Switch to Threaded View
Accumulo, mail # user - Deleting many rows that match a given criterion


Copy link to this message
-
Re: Deleting many rows that match a given criterion
Terry P. 2013-11-01, 18:35
Thanks Mike. It looks like the AgeOffFilter class would be a good starting
point as a template for my filter: override the logic in the *init *method
as appropriate and put the criteria in the *accept* method.

What I can't figure out is where is the magic to remove entries?  I don't
see anything in the AgeOffFilter class nor the base Filter class.  For my
case, I need to remove all entries for the RowKey that meets the expiration
timestamp column I'll be testing for. So really I'm removing the whole row
(all entries for a given rowkey), not just some entries.

Any chance you could share your code?  Thanks in advance for any help you
can provide.

Kind regards,
Terry

On Thu, Oct 31, 2013 at 6:08 PM, Mike Drob <[EMAIL PROTECTED]> wrote:

> Terry,
>
> Yea, a RowFilter + full compaction takes care of the issue. Note that
> simply setting a RowFilter for scan time and expecting the data to delete
> naturally might not work if your clients set varying fetch columns on their
> scanners.
>
> Mike
>
>
> On Thu, Oct 31, 2013 at 5:11 PM, Terry P. <[EMAIL PROTECTED]> wrote:
>
>> Hi Mike,
>> Did you wind up writing java code to do this?  Did you go with a
>> RowFilter?
>>
>> I have a similar circumstance where I need to delete millions of rows
>> daily and the criteria for deletion is not in the rowkey.
>>
>> Thanks in advance,
>> Terry
>>
>>
>>
>> On Wed, Oct 23, 2013 at 4:21 PM, Mike Drob <[EMAIL PROTECTED]> wrote:
>>
>>> Thanks for the feedback, Aru and Keith.
>>>
>>> I've had some more time to play around with this, and here's some
>>> additional observations.
>>>
>>> My existing process is very slow.

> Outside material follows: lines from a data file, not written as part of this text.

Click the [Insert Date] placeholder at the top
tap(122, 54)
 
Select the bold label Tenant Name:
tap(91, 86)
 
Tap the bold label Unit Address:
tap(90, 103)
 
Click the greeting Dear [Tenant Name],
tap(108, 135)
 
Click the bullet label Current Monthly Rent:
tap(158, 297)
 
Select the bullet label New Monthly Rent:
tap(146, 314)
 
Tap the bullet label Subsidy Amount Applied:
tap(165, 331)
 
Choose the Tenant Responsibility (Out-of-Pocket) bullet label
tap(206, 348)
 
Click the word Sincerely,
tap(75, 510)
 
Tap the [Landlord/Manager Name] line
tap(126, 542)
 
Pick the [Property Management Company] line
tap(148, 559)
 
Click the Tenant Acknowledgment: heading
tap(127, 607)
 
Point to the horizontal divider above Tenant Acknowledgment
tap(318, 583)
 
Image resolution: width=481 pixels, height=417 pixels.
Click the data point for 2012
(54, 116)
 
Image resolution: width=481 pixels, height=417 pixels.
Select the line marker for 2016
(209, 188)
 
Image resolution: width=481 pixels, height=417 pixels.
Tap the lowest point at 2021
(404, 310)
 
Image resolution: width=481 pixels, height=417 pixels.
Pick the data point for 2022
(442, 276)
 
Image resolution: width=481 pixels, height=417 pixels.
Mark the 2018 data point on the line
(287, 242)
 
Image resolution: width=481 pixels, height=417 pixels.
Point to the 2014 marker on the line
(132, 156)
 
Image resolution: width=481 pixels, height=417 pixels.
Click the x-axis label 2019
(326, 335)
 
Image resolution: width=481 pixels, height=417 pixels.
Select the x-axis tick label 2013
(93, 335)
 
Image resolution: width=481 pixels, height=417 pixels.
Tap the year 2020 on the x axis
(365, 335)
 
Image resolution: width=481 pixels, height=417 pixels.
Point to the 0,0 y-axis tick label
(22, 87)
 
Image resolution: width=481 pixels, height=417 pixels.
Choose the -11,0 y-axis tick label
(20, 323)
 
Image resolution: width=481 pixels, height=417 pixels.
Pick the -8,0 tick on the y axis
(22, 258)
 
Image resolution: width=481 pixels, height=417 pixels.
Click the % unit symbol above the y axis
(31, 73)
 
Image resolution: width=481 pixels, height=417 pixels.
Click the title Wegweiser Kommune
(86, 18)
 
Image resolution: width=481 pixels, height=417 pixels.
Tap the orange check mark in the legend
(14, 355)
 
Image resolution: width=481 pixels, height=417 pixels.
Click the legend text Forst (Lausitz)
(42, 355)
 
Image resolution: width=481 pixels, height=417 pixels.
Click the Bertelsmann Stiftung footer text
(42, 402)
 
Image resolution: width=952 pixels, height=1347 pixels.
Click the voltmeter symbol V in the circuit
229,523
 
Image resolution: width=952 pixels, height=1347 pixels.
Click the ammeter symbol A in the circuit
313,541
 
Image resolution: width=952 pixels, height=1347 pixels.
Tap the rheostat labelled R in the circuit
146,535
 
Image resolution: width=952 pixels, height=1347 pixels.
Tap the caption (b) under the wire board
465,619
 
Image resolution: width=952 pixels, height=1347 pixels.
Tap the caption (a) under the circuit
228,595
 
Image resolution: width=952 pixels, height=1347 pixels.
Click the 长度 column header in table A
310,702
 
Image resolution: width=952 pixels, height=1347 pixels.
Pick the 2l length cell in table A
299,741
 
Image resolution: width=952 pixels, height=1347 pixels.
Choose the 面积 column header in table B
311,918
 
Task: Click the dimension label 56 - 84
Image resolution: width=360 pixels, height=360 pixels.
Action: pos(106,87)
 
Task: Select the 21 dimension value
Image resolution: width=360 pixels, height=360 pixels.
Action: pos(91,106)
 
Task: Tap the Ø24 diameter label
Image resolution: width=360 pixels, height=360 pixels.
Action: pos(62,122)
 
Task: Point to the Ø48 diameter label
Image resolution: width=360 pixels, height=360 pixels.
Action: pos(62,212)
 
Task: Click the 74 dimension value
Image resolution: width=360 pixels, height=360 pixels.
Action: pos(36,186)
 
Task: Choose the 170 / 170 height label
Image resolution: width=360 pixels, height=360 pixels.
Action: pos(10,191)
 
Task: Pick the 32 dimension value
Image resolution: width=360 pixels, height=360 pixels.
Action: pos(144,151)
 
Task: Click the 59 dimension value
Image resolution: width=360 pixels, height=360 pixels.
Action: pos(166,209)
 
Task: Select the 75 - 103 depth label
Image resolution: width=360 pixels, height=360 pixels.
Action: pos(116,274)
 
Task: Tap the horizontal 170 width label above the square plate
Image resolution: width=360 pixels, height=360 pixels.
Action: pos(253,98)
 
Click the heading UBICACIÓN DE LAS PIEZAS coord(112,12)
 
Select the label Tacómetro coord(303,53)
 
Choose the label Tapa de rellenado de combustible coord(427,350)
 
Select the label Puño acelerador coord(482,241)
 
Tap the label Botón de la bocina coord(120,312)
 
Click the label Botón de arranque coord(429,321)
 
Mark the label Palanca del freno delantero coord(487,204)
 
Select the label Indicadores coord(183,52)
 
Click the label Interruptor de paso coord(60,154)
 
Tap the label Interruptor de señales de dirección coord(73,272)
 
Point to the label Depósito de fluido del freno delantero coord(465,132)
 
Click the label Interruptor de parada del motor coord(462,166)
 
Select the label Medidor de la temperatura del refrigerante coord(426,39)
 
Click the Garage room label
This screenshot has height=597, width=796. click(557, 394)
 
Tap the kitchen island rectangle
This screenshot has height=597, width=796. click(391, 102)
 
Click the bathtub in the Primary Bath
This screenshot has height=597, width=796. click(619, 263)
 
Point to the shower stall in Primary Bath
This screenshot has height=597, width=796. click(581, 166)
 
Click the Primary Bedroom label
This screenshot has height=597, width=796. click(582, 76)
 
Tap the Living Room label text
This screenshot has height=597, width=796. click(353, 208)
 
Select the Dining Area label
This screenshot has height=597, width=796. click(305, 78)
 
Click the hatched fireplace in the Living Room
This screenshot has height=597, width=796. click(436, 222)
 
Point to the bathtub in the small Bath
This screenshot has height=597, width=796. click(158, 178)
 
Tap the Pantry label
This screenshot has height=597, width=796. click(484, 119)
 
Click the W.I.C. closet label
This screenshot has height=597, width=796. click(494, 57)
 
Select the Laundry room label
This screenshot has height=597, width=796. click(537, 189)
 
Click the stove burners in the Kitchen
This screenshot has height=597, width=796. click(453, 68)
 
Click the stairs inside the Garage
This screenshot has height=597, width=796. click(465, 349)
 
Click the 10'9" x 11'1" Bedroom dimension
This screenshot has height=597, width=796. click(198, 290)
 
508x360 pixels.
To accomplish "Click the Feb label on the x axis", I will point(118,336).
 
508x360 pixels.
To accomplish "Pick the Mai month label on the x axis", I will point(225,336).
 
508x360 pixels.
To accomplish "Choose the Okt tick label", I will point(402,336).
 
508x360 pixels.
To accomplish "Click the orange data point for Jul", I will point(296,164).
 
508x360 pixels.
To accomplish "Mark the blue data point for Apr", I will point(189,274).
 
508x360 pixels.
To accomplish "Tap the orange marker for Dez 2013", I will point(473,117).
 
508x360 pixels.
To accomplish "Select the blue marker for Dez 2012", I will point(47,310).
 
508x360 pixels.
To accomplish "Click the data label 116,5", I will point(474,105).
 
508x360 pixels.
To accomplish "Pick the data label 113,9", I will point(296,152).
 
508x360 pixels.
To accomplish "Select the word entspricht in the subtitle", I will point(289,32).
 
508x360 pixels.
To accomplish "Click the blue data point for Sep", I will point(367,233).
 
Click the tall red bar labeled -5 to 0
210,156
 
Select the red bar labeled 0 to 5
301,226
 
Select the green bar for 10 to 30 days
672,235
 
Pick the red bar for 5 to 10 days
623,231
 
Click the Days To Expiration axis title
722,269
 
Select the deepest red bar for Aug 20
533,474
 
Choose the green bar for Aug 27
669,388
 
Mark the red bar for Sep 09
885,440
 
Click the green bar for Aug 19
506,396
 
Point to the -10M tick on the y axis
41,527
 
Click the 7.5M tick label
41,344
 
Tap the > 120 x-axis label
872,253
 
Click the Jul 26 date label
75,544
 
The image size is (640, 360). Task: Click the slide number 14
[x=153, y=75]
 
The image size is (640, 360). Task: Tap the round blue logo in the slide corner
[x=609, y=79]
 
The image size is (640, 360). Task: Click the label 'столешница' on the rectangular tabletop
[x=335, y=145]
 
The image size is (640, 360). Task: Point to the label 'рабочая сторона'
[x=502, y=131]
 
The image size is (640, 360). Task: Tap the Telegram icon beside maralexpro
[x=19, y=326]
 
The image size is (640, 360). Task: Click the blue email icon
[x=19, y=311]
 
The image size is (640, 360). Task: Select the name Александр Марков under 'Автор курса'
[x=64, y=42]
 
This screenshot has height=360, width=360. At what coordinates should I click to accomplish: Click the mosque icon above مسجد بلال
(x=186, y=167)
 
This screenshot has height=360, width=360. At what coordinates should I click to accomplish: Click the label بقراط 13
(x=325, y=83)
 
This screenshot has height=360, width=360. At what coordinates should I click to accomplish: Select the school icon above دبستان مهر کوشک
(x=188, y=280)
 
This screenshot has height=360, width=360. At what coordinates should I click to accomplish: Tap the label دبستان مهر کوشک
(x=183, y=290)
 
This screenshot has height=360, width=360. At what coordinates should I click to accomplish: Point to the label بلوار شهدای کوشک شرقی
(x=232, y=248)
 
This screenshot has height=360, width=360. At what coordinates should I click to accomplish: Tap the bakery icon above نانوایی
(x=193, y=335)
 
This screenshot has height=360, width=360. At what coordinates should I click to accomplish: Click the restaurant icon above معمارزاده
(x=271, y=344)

I think this is due to each deletemany
>>> command starting up a new scanner and batchwriter, and creating a lot of
>>> rpc overhead. I didn't initially think that it would be a significant
>>> amount of data, but maybe I just had the wrong idea of what "significant"
>>> is in this case.
>>>
>>> I'm not sure the RowDeletingIterator would work in this case because I
>>> do use empty rows for other purposes. The RowFilter at compaction is a
>>> great option, except I had hoped to avoid writing actual java code. Looking
>>> back at this, I might have to bite that bullet.
>>>
>>> Again, thanks both for the suggestions!
>>>
>>> Mike
>>>
>>>
>>> On Tue, Oct 22, 2013 at 12:04 PM, Keith Turner <[EMAIL PROTECTED]> wrote:
>>>
>>>> If its a significant amount of data, you could create a class that
>>>> extends row filter and set it as a compaction iterator.
>>>>
>>>>
>>>> On Tue, Oct 22, 2013 at 11:45 AM, Mike Drob <[EMAIL PROTECTED]> wrote:
>>>>
>>>>> I'm attempting to delete all rows from a table that contain a specific
>>>>> word in the value of a specified column. My current process looks like:
>>>>>
>>>>> accumulo shell -e 'egrep .*EXPRESSION.* -np -t tab -c col' | awk
>>>>> 'BEGIN {print "table tab"}; {print "deletemany -f -np -r" $1}; END {print
>>>>> "exit"}' > rows.out
>>>>> accumulo shell -f rows.out
>>>>>
>>>>> I tried playing around with scan iterators and various options on
>>>>> deletemany and deleterows but wasn't able to find a more straightforward
>>>>> way to do this. Does anybody have any suggestions?
>>>>>
>>>>> Mike
>>>>>
>>>>
>>>>
>>>
>>
>